Lesetext:
--

Auf der Suche nach der richtigen Balance
Deutschland ist bisher kein Standort für datengetriebene Medizin. Aktuell arbeiten deutsche Unternehmen zum großen Teil mit Daten aus China und den USA. Damit sich das ändern kann, braucht es einen Datenschutz, der den Unternehmen wie auch den Patientinnen und Patienten gleichermaßen Verlässlichkeit und Sicherheit bietet. Letztere müssen zuverlässig vor missbräuchlicher Verarbeitung personenbezogener Daten geschützt werden. Die Unternehmen der Gesundheitswirtschaft auf der anderen Seite benötigen den Zugang zu anonymisierten Daten, um besser und effizienter arbeiten zu können. Gesucht ist also die richtige Balance zwischen Datennutzung und Datenschutz.
Was heißt das konkret?
Aktuell fehlt es an einer klaren Definition, was anonymisierte Daten sind. Die weite Auslegung der rechtlichen Bestimmungen des Begriffs „personenbezogene Daten“ durch die Aufsichtsbehörden erschwert die Nutzung vorhandener Daten. Was es braucht, ist vor allem eine Legaldefinition von Anonymisierung: eine rechtliche Vorgabe, ab wann eine Identifizierbarkeit ausgeschlossen und damit eine datenschutzkonforme Anonymisierung gegeben ist.
Die aktuelle Rechtsunsicherheit hat Folgen für die Menschen hierzulande: Unternehmen verzichten auf anonymisierte Datensätze aus Deutschland und kaufen diese stattdessen im Ausland ein. Deutschlandspezifische Besonderheiten bleiben bei Analyse, Forschung und Entwicklung außen vor.
Mehr Einheitlichkeit in Deutschland notwendig
Was den Umgang beim Datenschutz außerdem schwierig macht, ist die heterogene Datenschutzlandschaft. Die europäischen Datenschutzrichtlinien werden nicht nur in den einzelnen EU-Staaten unterschiedlich interpretiert, sondern auch innerhalb Deutschlands unterschiedlich ausgelegt. Hierzulande gibt es 17 Datenschutzbeauftragte: einen Bundesdatenschützer und 16 Landesdatenschützer.
Hinzu kommt, dass jedes Bundesland sein eigenes Landeskrankenhausgesetz mit Bestimmungen zum Datenschutz hat. Die Folge: hoher bürokratischer Aufwand und mangelnde Rechtssicherheit.
Besser wäre eine bundesweit einheitliche Auslegung und Anwendung des Datenschutzes bei der Nutzung von Gesundheitsdaten, insbesondere in Hinblick auf klinische Studien. Eine solche Vereinheitlichung schafft Klarheit und Rechtssicherheit, wovon vor allem die Patientinnen und Patienten profitieren.
Zu mehr Rechtssicherheit wird immerhin die mit dem GDNG geplante nationale Datenzugangs- und Koordinationsstelle beitragen, die der zentrale Vermittler zwischen Datenhaltern und Datennutzern werden soll. Zusammen mit mehr Kompetenz für den Bundesdatenschutzbeauftragten wird die Vereinheitlichung des Datenschutzes in Deutschlands Gesundheitswirtschaft besser gelingen. Der Kompetenzzuwachs für den Bundesdatenschutzbeauftragten ist auch deswegen nötig, um die Teilnahme Deutschlands am Europäischen Gesundheitsdatenraum (EHDS) möglich zu machen.

--

Datenauszüge:
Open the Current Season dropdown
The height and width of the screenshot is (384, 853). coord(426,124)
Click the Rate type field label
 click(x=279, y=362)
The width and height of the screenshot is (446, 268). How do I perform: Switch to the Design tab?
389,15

--

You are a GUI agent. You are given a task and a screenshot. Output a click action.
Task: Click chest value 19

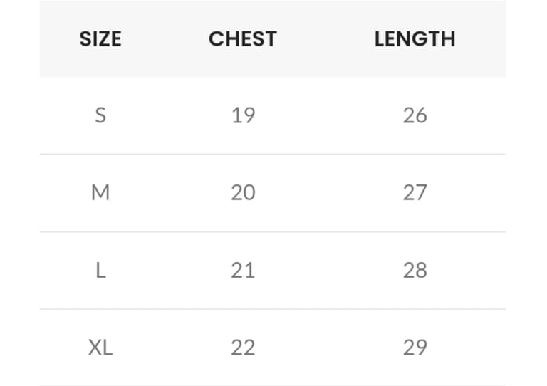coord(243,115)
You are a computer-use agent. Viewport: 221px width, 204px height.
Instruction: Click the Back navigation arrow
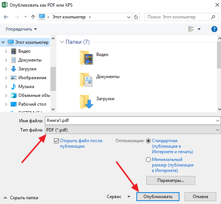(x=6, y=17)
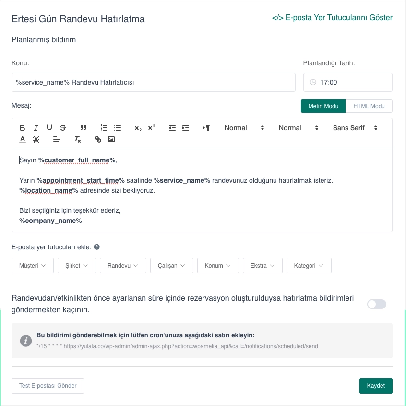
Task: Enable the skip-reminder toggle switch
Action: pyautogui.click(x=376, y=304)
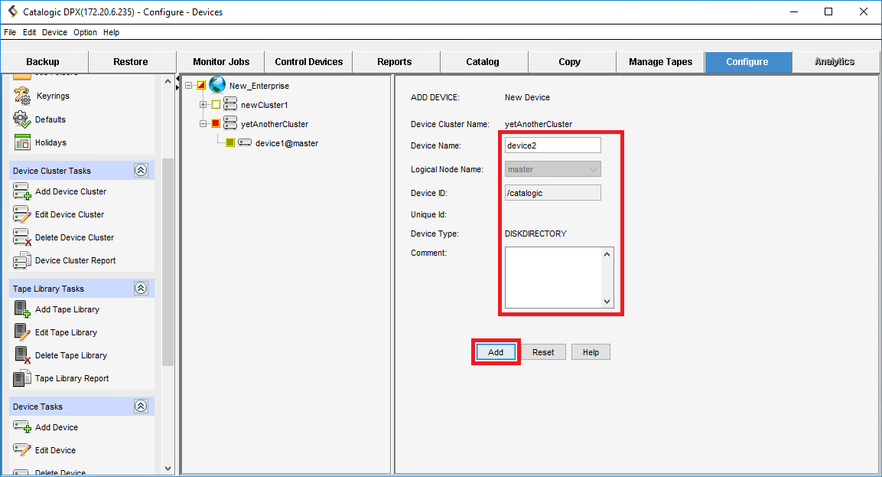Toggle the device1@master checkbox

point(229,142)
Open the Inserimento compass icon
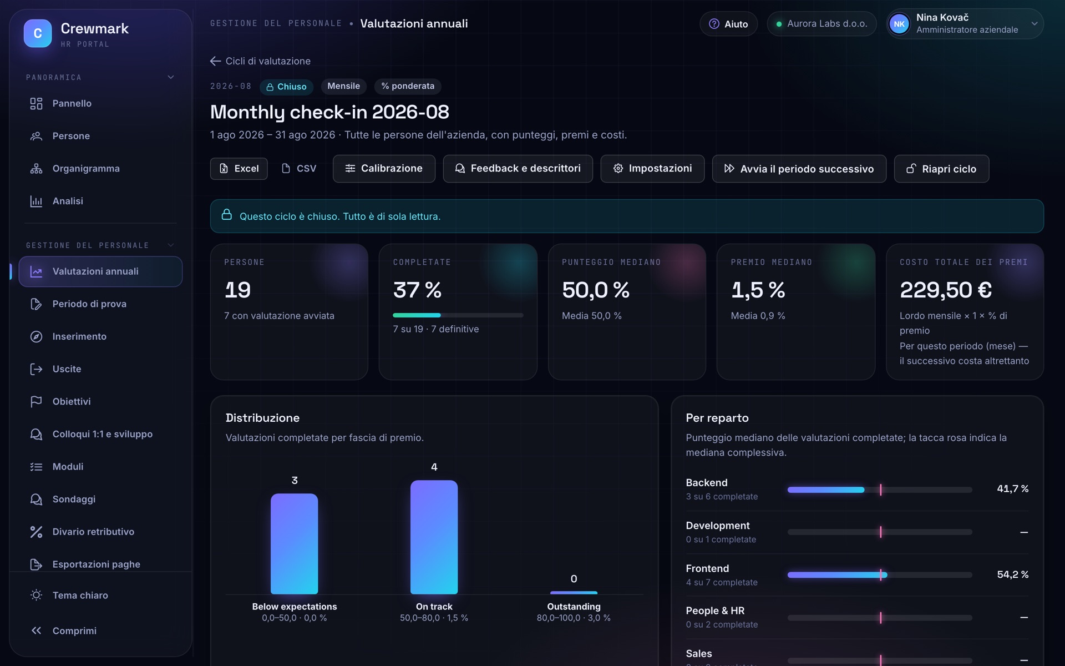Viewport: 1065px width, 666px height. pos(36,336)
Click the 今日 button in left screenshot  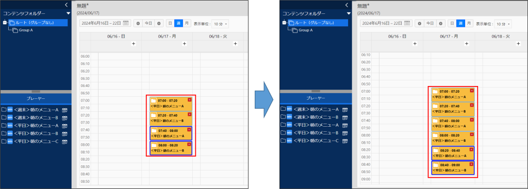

--

Auszuführende Aufgabe: Ändere im Lesetext „Aufsichtsbehörden“ zu „Datenschutzbehörden“ und gib den Abschnitt wieder, der bei den Worten „Was heißt das“ beginnt und nach „Entwicklung außen vor.“ endet.

Ergebnis:
Was heißt das konkret?
Aktuell fehlt es an einer klaren Definition, was anonymisierte Daten sind. Die weite Auslegung der rechtlichen Bestimmungen des Begriffs „personenbezogene Daten“ durch die Datenschutzbehörden erschwert die Nutzung vorhandener Daten. Was es braucht, ist vor allem eine Legaldefinition von Anonymisierung: eine rechtliche Vorgabe, ab wann eine Identifizierbarkeit ausgeschlossen und damit eine datenschutzkonforme Anonymisierung gegeben ist.
Die aktuelle Rechtsunsicherheit hat Folgen für die Menschen hierzulande: Unternehmen verzichten auf anonymisierte Datensätze aus Deutschland und kaufen diese stattdessen im Ausland ein. Deutschlandspezifische Besonderheiten bleiben bei Analyse, Forschung und Entwicklung außen vor.